Richesse du vitrail en Haute-Normandie
La transfiguration de la lumière
L’art du vitrail a traversé les siècles et, malgré les guerres, les tempêtes, les averses de grêle, les pollutions, ce qui en reste aujourd’hui à notre contemplation témoigne de la foi de nos ancêtres, de leur savoir-faire, sublimé par leur ferveur religieuse. À travers ces transparences mosaïquées qui nous rendent vivantes des images d’un autre temps, ce sont des pans entiers de l’histoire sainte qui apparaissent à nos yeux, ce sont aussi des visions d’éternité transmises par la lumière sur un des supports le plus fragile qui soit : le verre.

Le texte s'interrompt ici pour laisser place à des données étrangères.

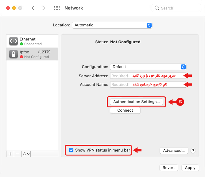This screenshot has width=205, height=177.
Task: Remove the selected service with the minus button
Action: [18, 154]
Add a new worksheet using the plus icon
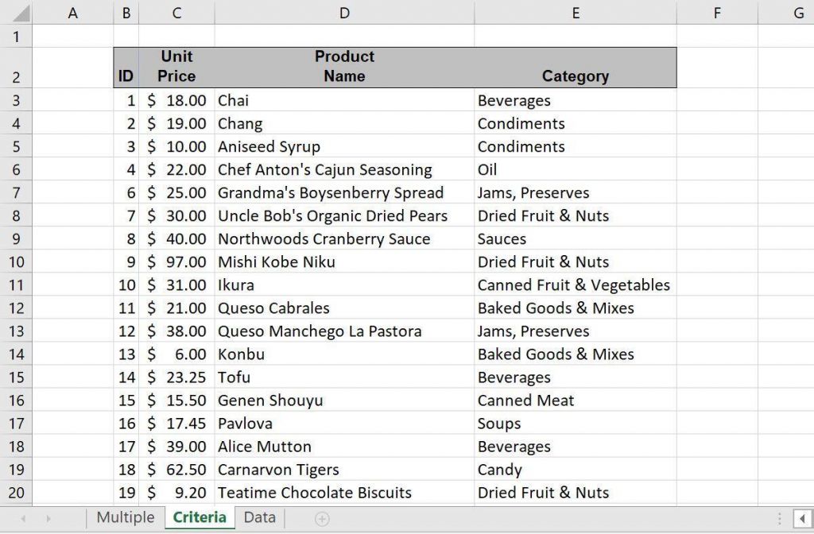Viewport: 814px width, 534px height. tap(321, 517)

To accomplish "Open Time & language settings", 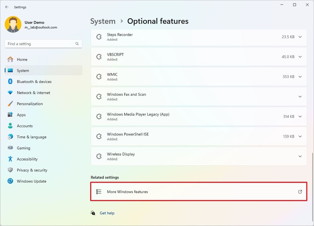I will pos(31,137).
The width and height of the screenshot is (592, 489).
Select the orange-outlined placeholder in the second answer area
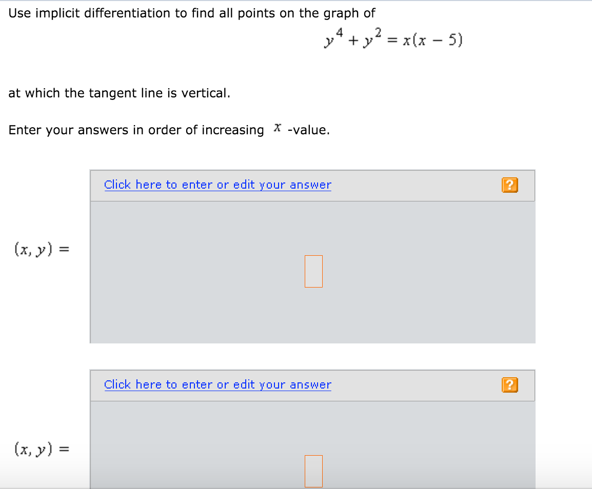pos(313,470)
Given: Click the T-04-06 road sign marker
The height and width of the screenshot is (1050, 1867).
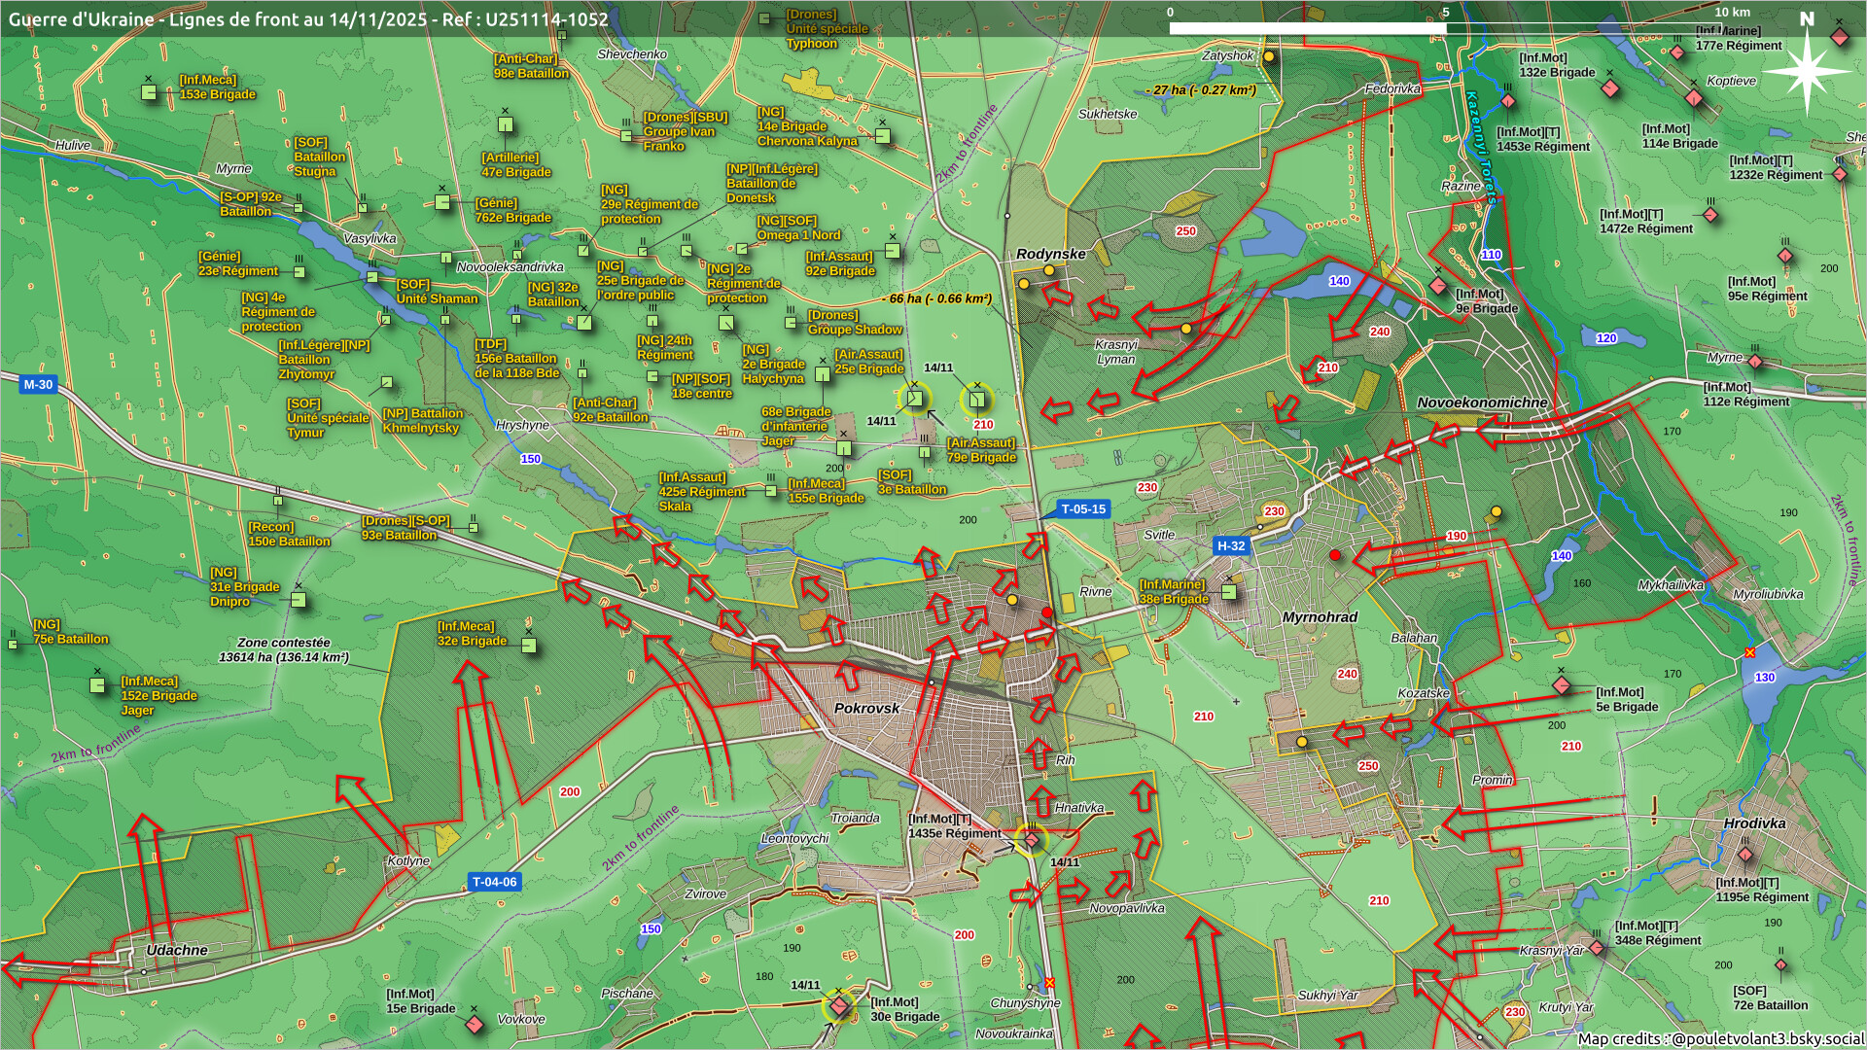Looking at the screenshot, I should (x=494, y=883).
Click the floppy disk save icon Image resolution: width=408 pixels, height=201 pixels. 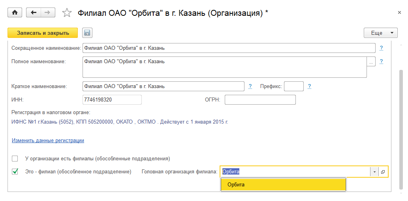point(87,33)
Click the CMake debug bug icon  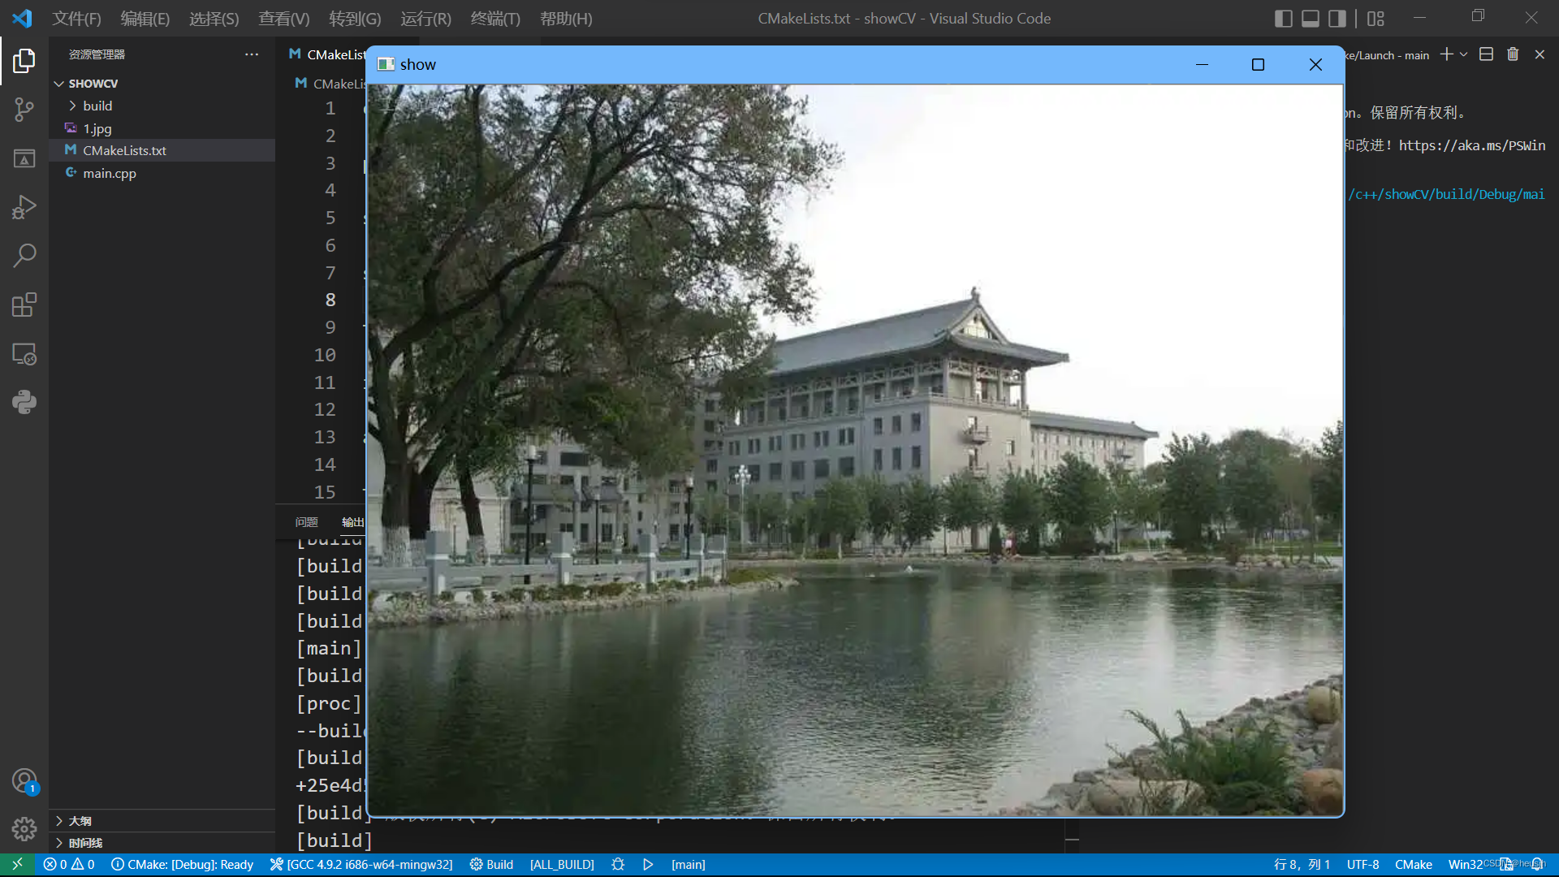tap(618, 864)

Cathédrale de Rouen, vitrail de saint Julien l’Hospitalier (XIIIe siècle), don des poissonniers. (Photo Alexandre Vernon © Patrimoine Normand)

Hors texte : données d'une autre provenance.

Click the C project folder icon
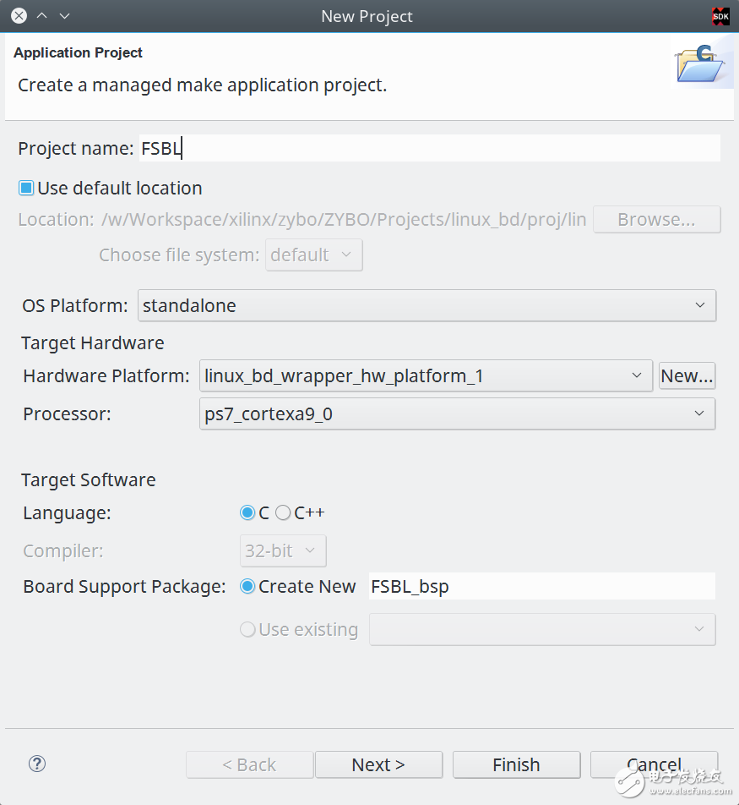The image size is (739, 805). pos(700,63)
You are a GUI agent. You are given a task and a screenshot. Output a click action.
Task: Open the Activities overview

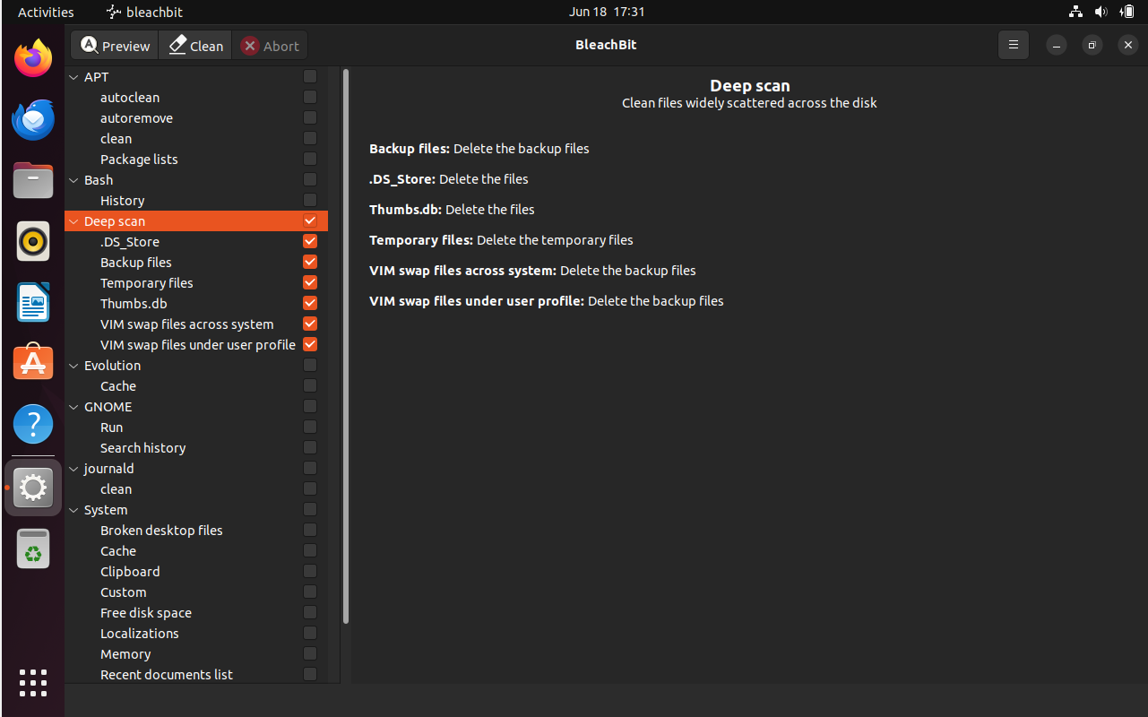click(x=45, y=12)
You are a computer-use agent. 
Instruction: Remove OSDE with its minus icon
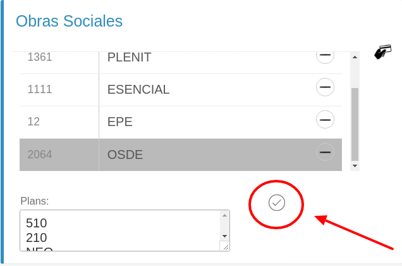click(x=325, y=152)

La Haute-Normandie recèle en ses églises et ses chapelles la plus importante collection de vitrage de France, et la plus riche en qualité, soit quelque 8800 m2 en Seine-Maritime et 3500 m2 dans l’Eure. C’est-à-dire davantage que la ville de Paris et presque autant que le département de l’Aube qui est en vitrail le département le plus riche de France, et même d’Europe. Ce véritable trésor représente plusieurs époques, depuis le XIIIe siècle jusqu’au XVIe siècle, sans oublier la renaissance de la technique du vitrail au XIXe siècle et cette volonté créatrice des verriers de notre temps.
Les premiers vitraux
Dans notre région, les premières traces de vitraux remontent au VIIIe siècle d’après les fouilles archéologiques entreprises sous l’ancienne cathédrale de Rouen. Quelques fragments y ont été retrouvés et également à Notre-dame-de-Bondeville, à l’emplacement même d’une ancienne chapelle, nous a confié Philippe Chéron du Centre de Documentation du Patrimoine à Rouen, spécialiste du vitrail. On a même retrouvé un vitrail du VIIe siècle dans l’enceinte de la vieille basilique Saint-Denis au nord de Paris. Mais la véritable histoire du vitrail démarre au XIIe siècle et surtout au XIIIe siècle, époque de merveilleuses couleurs qui iront en s’épanouissant
Dans l’atelier de Tisserand, à Évreux, Madame Tisserand travaille sur une verrière da la cathédrale de Tours. (Photo Alexandre Vernon © Patrimoine Normand)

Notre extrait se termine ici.